Sulle prime non vuoi crederci: no, non è possibile, sarà un’omonimia… No, a me questo non può capitare! E non può capitare neanche a persone che io conosco, che ho frequentato e visto tante volte! No, questa assurdità non può entrare nella mia vita e manco sfiorarla!

Poi dopo qualche secondo vedi che tutto combacia (il nome dell’assassino suicida, il nome della povera giovane moglie ammazzata, la casa dove abitavano…) e sei costretto/a a prendere coscienza che, invece, questa volta è accaduto proprio a te, che una tragedia infinita è entrata nella tua casa, nella tua vita.

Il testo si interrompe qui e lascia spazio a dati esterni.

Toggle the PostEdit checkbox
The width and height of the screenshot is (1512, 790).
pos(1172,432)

Ti metti nei panni di quel povero padre, che manco a farlo apposta avevi sentito al telefono qualche giorno prima e col quale avevi parlato del più e del meno ed era sereno, tranquillo, come può esserlo un uomo che aveva vissuto e viveva ancora i drammi che tutti prima o poi siamo costretti a incontrare nella nostra vita, ma che cercava di farsene una ragione e mi aveva chiesto di mia figlia e del mio nipotino, ti metti nei panni di questo padre che cercava di comunicare al telefono con la figlia dalla mattina e la figlia non gli rispondeva e, allora, allarmato si era recato a casa della figlia, aveva bussato alla porta e nessuno gli apriva e allora era andato a prendere una chiave per aprire, ha aperto e si è trovato davanti un mondo distrutto.

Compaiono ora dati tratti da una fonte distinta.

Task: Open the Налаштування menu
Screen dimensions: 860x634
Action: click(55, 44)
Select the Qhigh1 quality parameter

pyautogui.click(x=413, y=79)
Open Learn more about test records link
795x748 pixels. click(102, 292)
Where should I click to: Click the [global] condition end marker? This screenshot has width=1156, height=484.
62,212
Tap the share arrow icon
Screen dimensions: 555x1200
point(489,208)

Mi metto nei panni di questo padre amico e mi vedo al suo posto. Sento che la tragedia è entrata nella mia vita. Sento (per la prima volta) che una cosa che “a me non poteva accadere”, invece, “è accaduta proprio a me”.

Scopro tutta la mia fragilità, quella del mondo che mi circonda, soprattutto quella dei miei affetti più cari e mi prende una sorta di ansia, di paura. Avverto sotto di me il baratro. Galleggio, ma ho paura di affondare. Chi mi garantisce più? Sento che la mia vita e quella delle persone che amo è appesa a un filo. Sento che la follia mi appartiene, non è altro da me, che fa parte della mia vita. Ne sono spaventato.

Provo a restare a galla. A rimuovere il pensiero del baratro che è sotto di me. Ma è dura, molto dura!